Scalable Performance
Achieving outstanding speed, memory usage, and power efficiency is the next most important goal for RenderingNG . The engine aims for smooth, responsive interactions on all sites without sacrificing device stability.
But RenderingNG seeks not just performance, but scalable performance—a design that runs reliably on both low‑end and high‑end machines across operating systems.
This is called upward scaling—leveraging all hardware capabilities—and downward scaling—maximizing efficiency and reducing system demands when needed.

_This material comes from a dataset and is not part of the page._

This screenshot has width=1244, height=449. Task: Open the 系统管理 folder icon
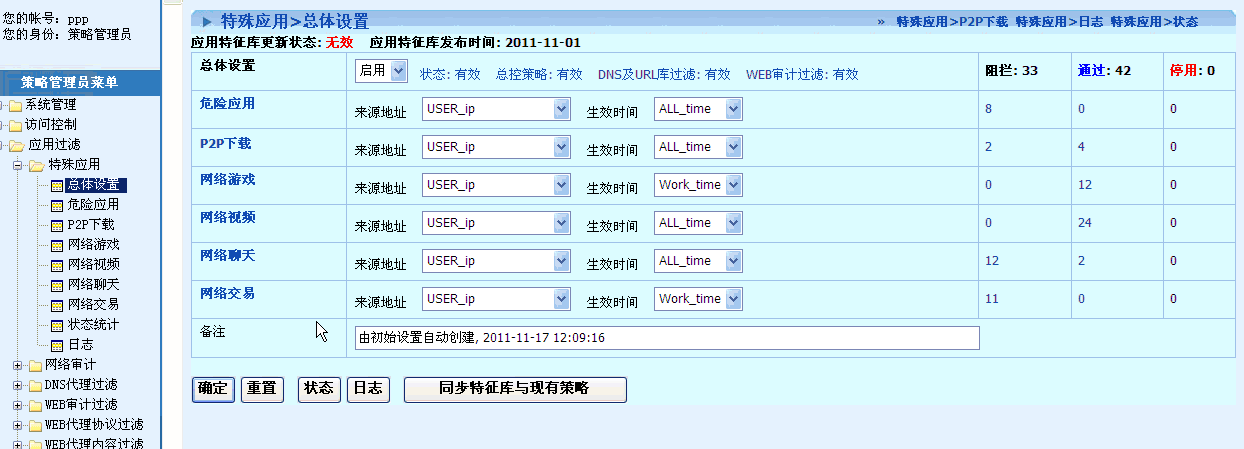tap(16, 105)
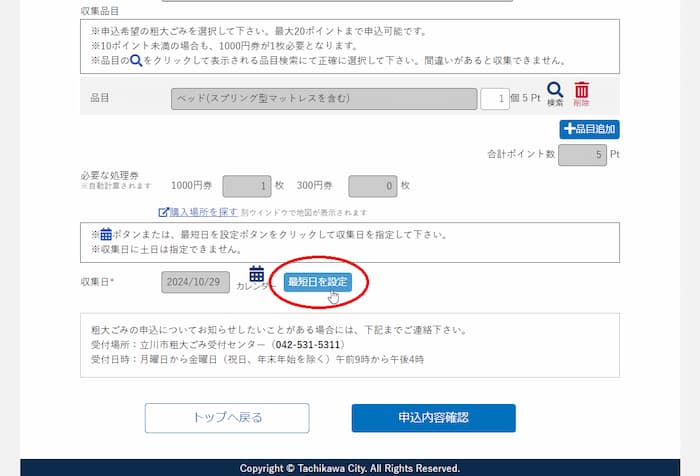Click the 合計ポイント数 total points field
Screen dimensions: 700x476
click(582, 155)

To achieve this, RenderingNG maximizes the use of caches, performance isolation, and GPU hardware acceleration.
Caching
In dynamic, interactive UI platforms like the web, caching is the single most important way to boost performance. Beyond the well‑known HTTP cache, rendering uses many caches, especially GPU texture and display‑list caches that enable fast scrolling, lower battery consumption, and good performance across devices.
Caches improve battery life and animation frame rates, and more importantly they decouple rendering from the main thread.
Performance Isolation
Modern computers use preemptive multitasking, which isolates tasks so they don’t slow each other down. On the web, the best example of performance isolation is scrolling: even on pages with heavy JavaScript , scrolling remains smooth because it runs on a separate thread, independent of the JavaScript and rendering threads.
RenderingNG ensures every possible scroll is threaded, using caches and extending beyond display lists to more complex cases. Examples include code for fixed and sticky positioned elements, passive event listeners, and high‑quality text rendering.
GPU Acceleration
GPU dramatically speeds up pixel generation and drawing to the screen—many pixels can be rendered in parallel, greatly increasing speed.
A key component of RenderingNG is GPU raster and draw‑anywhere. It uses the GPU on all platforms and devices to accelerate rendering and animation of web content, which is crucial for both low‑end and high‑end devices where the GPU often outperforms other components.
Scalability
RenderingNG combines strong stability and scalable performance with developer‑friendly features that help extend built‑in parts of HTML , CSS , and Canvas without sacrificing performance or stability.
This includes advanced APIs exposed to JavaScript for responsive design, progressive rendering, smoothness, responsiveness, and threaded rendering.
content-visibility : Allows sites to easily skip rendering off‑screen content and provides view‑cache rendering for single‑page applications.
OffscreenCanvas : Enables canvas rendering (2D Canvas API and WebGL) on its own thread, greatly improving performance. It is also the first Web API that allows JavaScript (or WebAssembly ) to render a single document from multiple threads.
Container queries : A new responsive layout architecture.
Origin isolation : Allows sites to choose stronger performance isolation between iframes.
Off‑main‑thread paint worklets : Provides developers a way to extend element painting by running code on the compositor thread.
Beyond explicit Web API s, RenderingNG provides several important automatic features that are enabled by default for all sites:
Site isolation: Places cross‑origin iframes in separate CPU processes for better security and performance isolation.
Vulkan, D3D12, and Metal: Low‑level APIs that use the GPU more efficiently than OpenGL.
More compositing animations: SVG, background colors.